Q.  Did you apply to this Commission in the year 1896 for citizenship in the Choctaw Nation?

A.  No sir.

Q.  This is your first appearance before the Commission?

A.  Yes sir.

Q.  The first application of any sort?

A.  Yes sir.

Q.  You never have been admitted to citizenship in the Choctaw Nation, either by the Choctaw tribal authorities, by this Commission in the year 1896, or by decree of the United States Court for the Indian Territory?

A.  Yes sir.

Q.  Do you want to apply for the identification of yourself and minor children as Mississippi Choctaws?

A.  Yes sir; what does it mean?  I don’t know anything about it.

Q.  What do you come up here for, if you don’t know anything about it?

A.  I just come up here to know something about it.

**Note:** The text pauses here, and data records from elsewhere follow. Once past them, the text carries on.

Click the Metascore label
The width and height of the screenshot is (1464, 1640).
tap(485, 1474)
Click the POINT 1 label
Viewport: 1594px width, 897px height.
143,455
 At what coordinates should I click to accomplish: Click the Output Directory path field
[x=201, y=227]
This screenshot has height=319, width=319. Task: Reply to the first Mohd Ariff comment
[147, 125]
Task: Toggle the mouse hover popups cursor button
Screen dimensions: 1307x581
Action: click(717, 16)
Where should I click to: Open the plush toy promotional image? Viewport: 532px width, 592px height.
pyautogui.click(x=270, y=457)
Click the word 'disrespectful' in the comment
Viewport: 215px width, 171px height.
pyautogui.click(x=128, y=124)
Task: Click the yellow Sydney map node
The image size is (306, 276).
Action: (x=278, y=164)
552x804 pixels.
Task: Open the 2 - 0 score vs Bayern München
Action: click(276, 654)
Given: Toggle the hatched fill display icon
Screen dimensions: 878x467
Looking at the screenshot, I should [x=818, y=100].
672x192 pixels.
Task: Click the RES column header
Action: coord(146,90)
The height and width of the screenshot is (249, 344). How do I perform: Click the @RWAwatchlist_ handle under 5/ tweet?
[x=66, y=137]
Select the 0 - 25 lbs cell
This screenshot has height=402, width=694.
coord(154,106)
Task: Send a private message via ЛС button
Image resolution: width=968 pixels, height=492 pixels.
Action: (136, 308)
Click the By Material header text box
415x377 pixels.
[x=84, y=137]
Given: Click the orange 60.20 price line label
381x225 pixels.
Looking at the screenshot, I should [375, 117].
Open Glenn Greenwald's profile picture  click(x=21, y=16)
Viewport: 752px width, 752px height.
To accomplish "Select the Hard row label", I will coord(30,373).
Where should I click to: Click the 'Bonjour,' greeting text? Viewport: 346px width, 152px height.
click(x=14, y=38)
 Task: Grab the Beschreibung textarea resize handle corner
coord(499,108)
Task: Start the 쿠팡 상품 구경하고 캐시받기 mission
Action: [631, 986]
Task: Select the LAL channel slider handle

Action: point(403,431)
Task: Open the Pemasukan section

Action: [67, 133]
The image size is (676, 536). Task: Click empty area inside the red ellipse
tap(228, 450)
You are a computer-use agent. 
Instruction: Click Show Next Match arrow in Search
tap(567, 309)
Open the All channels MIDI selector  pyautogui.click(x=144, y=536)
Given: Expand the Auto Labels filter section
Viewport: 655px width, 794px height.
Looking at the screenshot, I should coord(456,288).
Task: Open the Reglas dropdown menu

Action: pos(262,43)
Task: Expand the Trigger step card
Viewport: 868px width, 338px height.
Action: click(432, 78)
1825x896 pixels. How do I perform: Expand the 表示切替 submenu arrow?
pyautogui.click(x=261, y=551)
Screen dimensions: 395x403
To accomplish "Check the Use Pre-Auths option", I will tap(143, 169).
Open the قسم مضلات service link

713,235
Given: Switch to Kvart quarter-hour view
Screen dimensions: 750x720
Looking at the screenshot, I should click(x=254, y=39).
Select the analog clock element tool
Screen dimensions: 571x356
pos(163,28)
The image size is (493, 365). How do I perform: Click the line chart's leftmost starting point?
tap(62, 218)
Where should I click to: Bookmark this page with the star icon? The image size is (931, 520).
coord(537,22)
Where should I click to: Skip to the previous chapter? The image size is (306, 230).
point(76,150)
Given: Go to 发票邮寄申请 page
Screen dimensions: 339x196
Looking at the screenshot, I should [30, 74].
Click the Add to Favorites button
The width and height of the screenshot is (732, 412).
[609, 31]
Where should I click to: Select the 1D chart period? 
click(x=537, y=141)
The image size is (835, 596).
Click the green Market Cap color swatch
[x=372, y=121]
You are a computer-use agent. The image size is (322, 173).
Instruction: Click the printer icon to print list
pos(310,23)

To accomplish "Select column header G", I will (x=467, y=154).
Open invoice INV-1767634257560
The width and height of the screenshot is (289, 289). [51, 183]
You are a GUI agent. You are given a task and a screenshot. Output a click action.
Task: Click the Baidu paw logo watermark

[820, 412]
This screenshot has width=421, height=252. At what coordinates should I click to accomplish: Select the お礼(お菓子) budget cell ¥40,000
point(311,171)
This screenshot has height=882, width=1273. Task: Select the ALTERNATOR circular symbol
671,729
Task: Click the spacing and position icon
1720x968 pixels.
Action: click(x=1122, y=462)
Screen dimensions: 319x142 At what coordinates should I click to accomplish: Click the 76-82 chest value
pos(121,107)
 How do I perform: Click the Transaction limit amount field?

Q.  Well, the Commission is here for the purpose of hearing people who claim rights in the Choctaw lands in the Indian Territory un the provisions of the 14th article of the treaty of Dancing Rabbit Creek, between the United States and the Choctaw Indians;

A.  Yes sir.

Q.  Now, do you want to claim under the 14th article:

A.  With the Choctaws?

Q.  Yes, the 14th article of the treaty between the Choctaws and the United States, made in 1830?

A.  Yes sir; I want to claim under the Choctaws.

Q.  Do you know that that fourteenth article is?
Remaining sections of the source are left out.